Roughly 30 to 40 percent of the Thai population is a carrier for thalassemia diseases. Each year, about 9,800 children are born with thalassemia. At present, approximately 430,000 patients with severe thalassemia require regular blood transfusions. From 2015-2017, 446,586 thalassemia patients visited physicians at the Thalassemia Clinic at Nakhon Pathom Hospital, and 1,172 received inpatient care. The clinic was established more than 30 years through a collaboration between the Thalassemia Research Center, the Institute of Molecular Biosciences, Mahidol University, and the hospital’s pediatric ward to educate patients and families on patient care and disease prevention. Academic training is organized annually to increase awareness among families of thalassemia patients and provide information on physical and mental healthcare.

In 2019, the training on the topic "Good quality of life that thalassemia patients can have" was organized with the following

objectives;

1. To disseminate knowledge and increase the understanding of thalassemia among patients and their families, including building good relationships between groups of patients, relatives, and staff.

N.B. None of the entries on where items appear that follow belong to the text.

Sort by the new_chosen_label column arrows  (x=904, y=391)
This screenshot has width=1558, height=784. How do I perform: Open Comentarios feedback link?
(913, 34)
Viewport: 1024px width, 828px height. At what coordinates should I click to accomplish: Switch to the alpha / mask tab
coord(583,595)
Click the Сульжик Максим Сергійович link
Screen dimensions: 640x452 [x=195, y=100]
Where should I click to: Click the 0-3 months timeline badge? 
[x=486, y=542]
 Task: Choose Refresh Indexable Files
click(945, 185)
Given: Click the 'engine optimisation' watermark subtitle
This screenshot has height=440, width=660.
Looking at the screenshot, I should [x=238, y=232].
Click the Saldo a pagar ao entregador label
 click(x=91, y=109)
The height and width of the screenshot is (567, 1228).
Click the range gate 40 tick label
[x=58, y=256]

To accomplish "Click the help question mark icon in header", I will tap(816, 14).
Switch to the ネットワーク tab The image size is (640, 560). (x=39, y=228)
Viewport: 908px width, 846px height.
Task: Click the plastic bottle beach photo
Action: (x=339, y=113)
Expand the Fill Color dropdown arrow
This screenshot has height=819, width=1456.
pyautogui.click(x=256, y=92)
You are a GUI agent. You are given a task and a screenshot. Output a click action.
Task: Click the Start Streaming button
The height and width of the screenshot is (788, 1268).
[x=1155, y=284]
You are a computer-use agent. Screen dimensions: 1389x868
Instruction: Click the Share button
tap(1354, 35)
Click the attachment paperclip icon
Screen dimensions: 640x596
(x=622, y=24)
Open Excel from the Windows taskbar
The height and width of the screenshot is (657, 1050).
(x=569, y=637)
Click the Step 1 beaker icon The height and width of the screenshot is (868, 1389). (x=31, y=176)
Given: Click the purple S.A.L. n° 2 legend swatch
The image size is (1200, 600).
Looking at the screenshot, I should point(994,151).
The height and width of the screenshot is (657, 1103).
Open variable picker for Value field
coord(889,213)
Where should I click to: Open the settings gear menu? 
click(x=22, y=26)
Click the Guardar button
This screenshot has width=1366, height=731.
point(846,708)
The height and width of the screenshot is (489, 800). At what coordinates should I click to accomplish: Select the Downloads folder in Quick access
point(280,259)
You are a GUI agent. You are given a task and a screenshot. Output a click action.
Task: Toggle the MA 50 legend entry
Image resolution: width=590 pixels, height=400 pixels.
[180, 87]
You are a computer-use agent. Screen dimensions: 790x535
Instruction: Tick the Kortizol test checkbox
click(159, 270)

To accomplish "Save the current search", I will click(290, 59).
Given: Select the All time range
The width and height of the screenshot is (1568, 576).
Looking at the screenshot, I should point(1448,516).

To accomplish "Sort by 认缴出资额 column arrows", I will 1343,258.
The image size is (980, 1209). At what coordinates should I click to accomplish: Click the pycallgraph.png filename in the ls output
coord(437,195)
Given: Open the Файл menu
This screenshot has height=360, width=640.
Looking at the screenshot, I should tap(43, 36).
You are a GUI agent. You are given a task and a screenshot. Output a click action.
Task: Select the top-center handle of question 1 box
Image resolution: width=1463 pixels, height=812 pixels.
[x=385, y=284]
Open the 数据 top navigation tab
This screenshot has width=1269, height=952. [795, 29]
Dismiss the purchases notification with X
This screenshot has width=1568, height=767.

2. To promote a good attitude among healthcare workers who work with thalassemia patients.

Activities format:

A lecture was given by physicians and healthcare workers to patients and their caretakers on the prevention and control of genetic disease, while thalassemia patients had the opportunity to share their life experiences. Various gaming activities were organized to build morale and understanding among patients, families, and healthcare workers, fostering good relationships, which improve healthcare service and a better quality of life for the patients.

Results

Thalassemia patients, their caretakers, and the interested public gained knowledge and understanding of thalassemia disease, including medical treatment, care, prevention, and control of genetic disorders. Patients and their caretakers were able to properly care for and lead everyday life. They also understand the importance of early antenatal care (before 16 weeks of gestation), which allows healthcare professionals to advise on the risk associated with having children with Thalassemia, leading to the reduction of costs associated with treatments for families and the Ministry of Public Health and Thalassemia control and prevention in the Nakhon Pathom area. In addition, the activities allowed patients to show empathy and establish a support group for thalassemia patients at Nakhon Pathom Hospital, which helps take care of group members and has the potential to expand into a patient club at Nakhon Pathom Hospital that interacts with thalassemia patients in other hospitals.

Moreover, the Thalassemia Research Center provides genetic counseling to 129 pregnant women and their husbands at the Thalassemia Clinic in Nakhon Pathom Hospital, who are at risk of having children with thalassemia.  This includes providing advice to 49 pregnant women who are susceptible to having children with three severe types of Thalassemia for prenatal diagnosis by amniocentesis, aligning with the Ministry of Public Health’s policy related to disease control and prevention. The prenatal diagnosis will significantly reduce treatment costs for thalassemia patients and families.